Он отодвинул рюмку и шагнул к двери, позабыв проститься; не хотелось оставаться здесь ни минуты, смотреть на Даубараса — тем более; за час сидения в кресле, подумал он, можно понять больше, чем за все годы знакомства.
— Почему? С чего бы это, братец? — расслышал он слова как бы из глубины комнаты, а возможно, из еще более далеких пространств — из детства, — точно цоканье шариков пинг-понга в подвале; но удивительно: слова эти его ничуть не взволновали — точно так же, как напряженный взгляд, будто нож за спиной, как и надменная, властная осанка его собеседника, как и солидная фигура, высящаяся над красным ковром. — С чего бы это мне заниматься исцелением хромых? Ты ближе к нему… к ним обоим…
— Я? О ком это вы?..
— Не маленький. Знаешь.
Ах вот оно что! Мета! Опять Мета, уважаемый товарищ представитель?..
— Итак, всё? — Ауримас остановился; как это вышло, что у самой двери он резко обернулся, непонятно, — точно невидимая рука взяла и повернула его. — Полагаю, у вас все? Можно идти?
— Нет уж, — Даубарас двумя пальцами поднял повыше подтяжки — и словно сам сделался еще выше ростом; даже в сорочке, шлепанцах он выглядел невозмутимым и обаятельным. — Еще не все… Для начала совет: в столь ответственные минуты, когда на карту поставлена твоя собственная судьба, ни к чему изображать из себя оскорбленного аристократа, Глуоснис. Словом, я как старый друг не рекомендую тебе этого. А что до Грикштаса, то… в настоящее время — в трудный момент классовой борьбы… запугивать молодых литераторов… заручившись поддержкой экспоната зоомузея с набивкой из античных сентенций… так, мой друг, может вести себя лишь самый мелкотравчатый либерал и… э… с позволения сказать, коммунист… каковым является обожествляемый…
Обожествляемый? Мелкотравчатый? С позволения сказать?

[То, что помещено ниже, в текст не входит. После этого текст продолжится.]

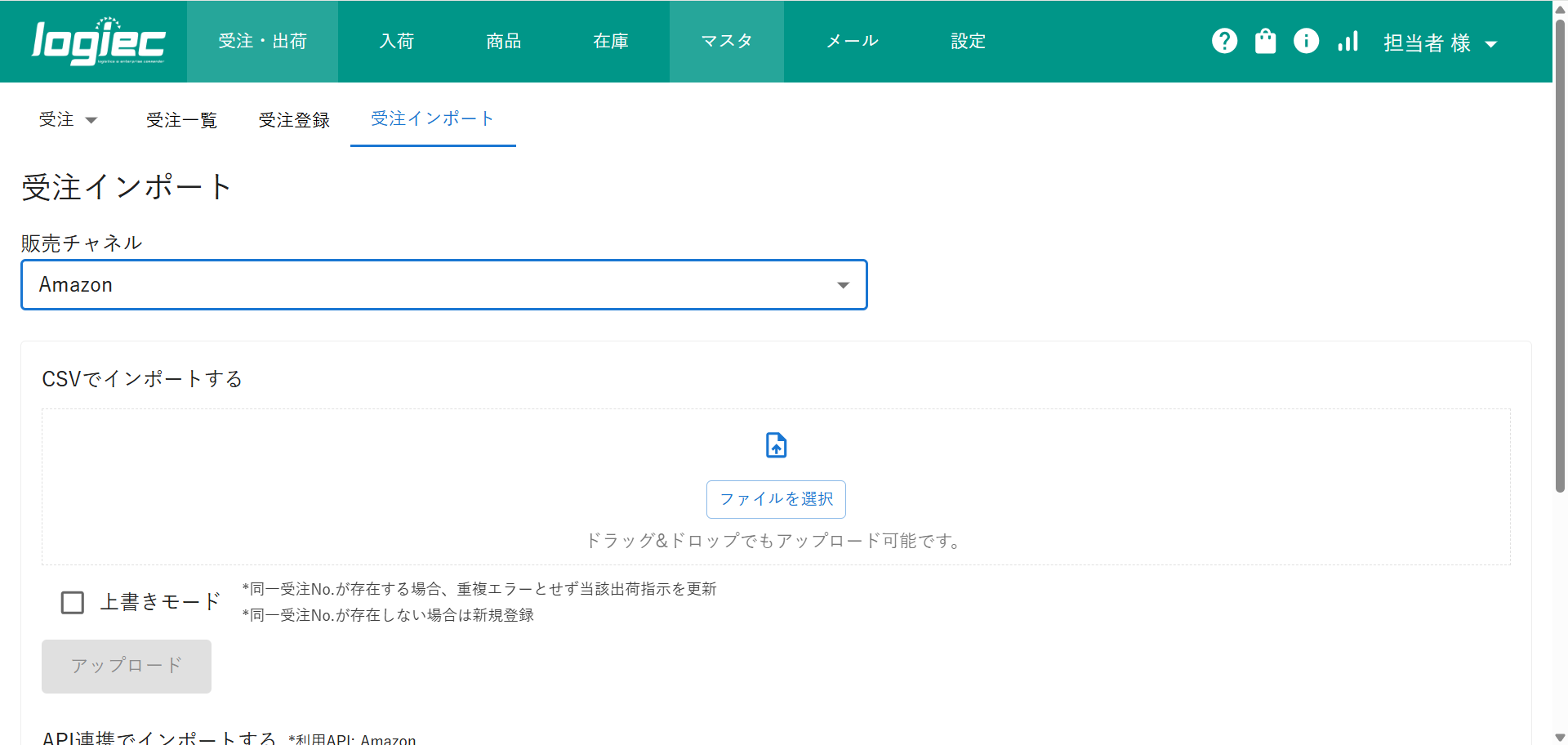This screenshot has width=1568, height=745.
Task: Open the 在庫 menu
Action: 611,41
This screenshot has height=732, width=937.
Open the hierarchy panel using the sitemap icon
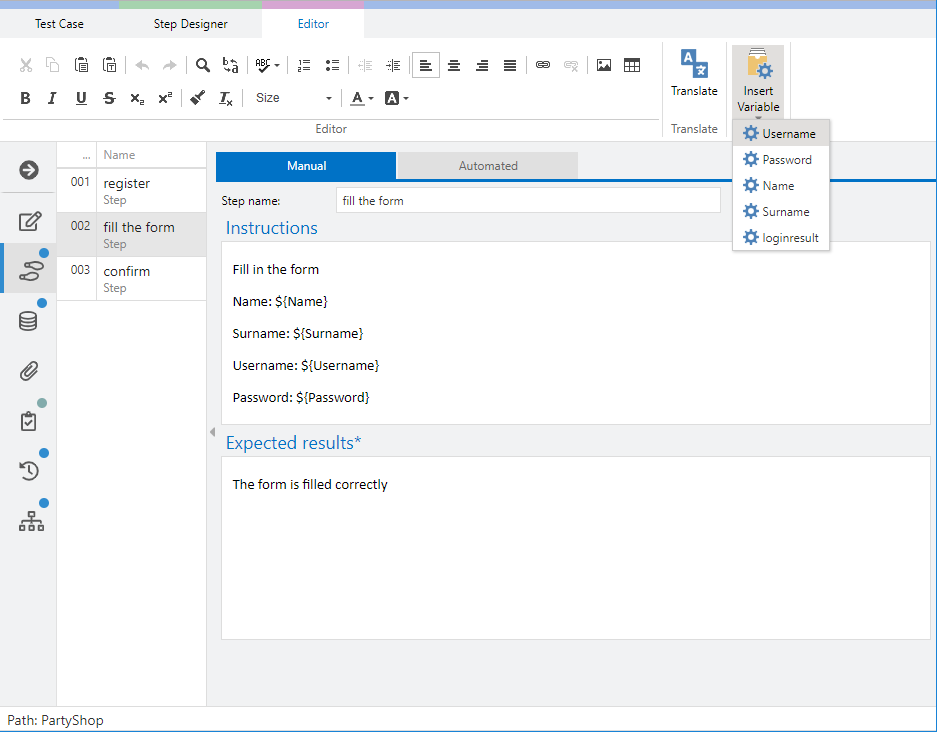coord(31,520)
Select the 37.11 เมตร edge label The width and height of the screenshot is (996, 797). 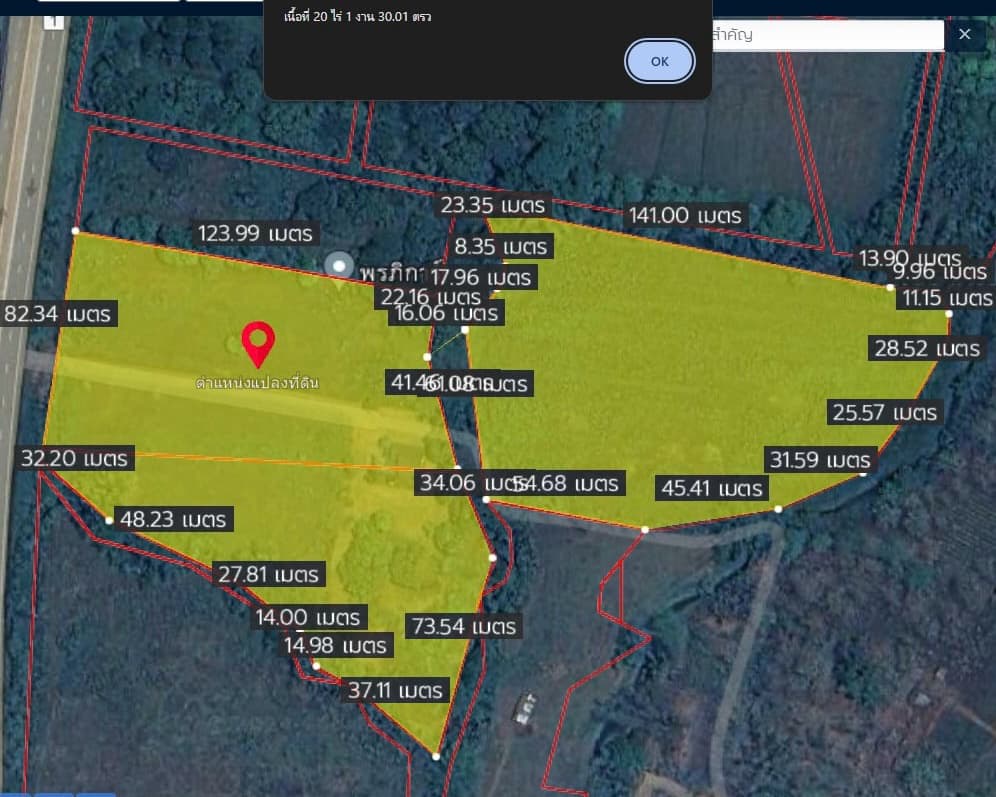point(395,690)
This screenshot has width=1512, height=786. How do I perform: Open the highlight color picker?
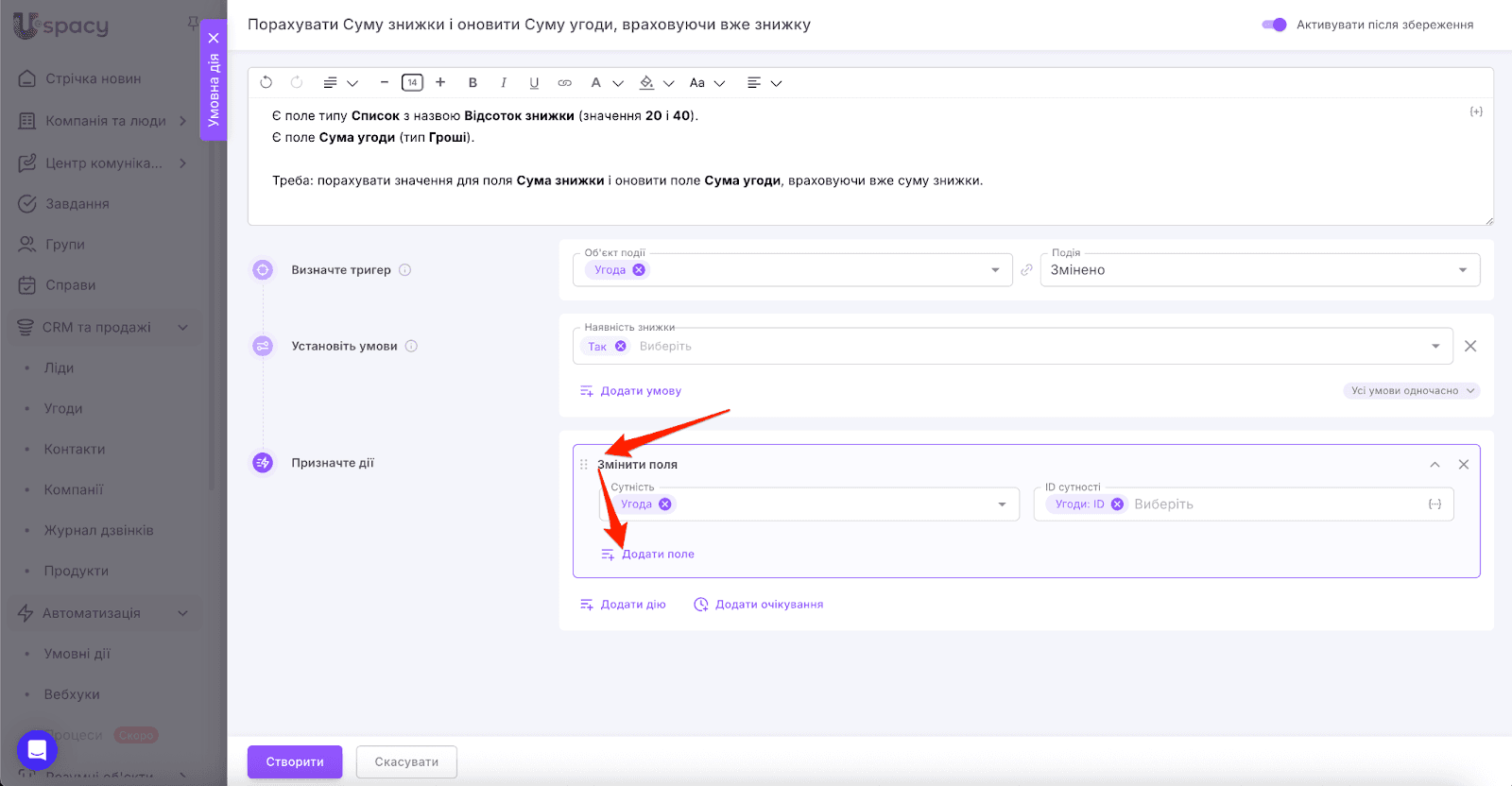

С позволения сказать, с позволения сказать — застучало в висках, точно молотком: обожествляемый, мелкотравчатый, с позволения сказать; слово как слово, а звучит как бранное — где-то я уже слышал его; sit venia verbo — с позволения сказать; он открыл дверь — — — — — — — — — — — — — — — — — — — — — — — — — — — — Меня? — Грикштас как будто не сразу сообразил, чего от него хотят, и лишь пожал плечами. — Меня? Не боюсь.
— Но он сказал: либерал и… не знаю, говорить ли дальше, потому что… вы понимаете…
— Ну-ну…
— …мелкотравчатый либерал и, с позволения сказать… с позволения сказать… а это, насколько я понимаю…
— И я понимаю, — Грикштас печально улыбнулся и не спеша положил на стол авторучку ЛИТУАНИКА — мечту журналиста; скулы заострились, губы покрылись синеватым налетом. — Все-то я, Ауримас, понимаю. И не первый день. Только скажу: не выйдет.
— А что… если…
— Война кончилась, Ауримас, а фронт остается, борьба продолжается, понимаешь?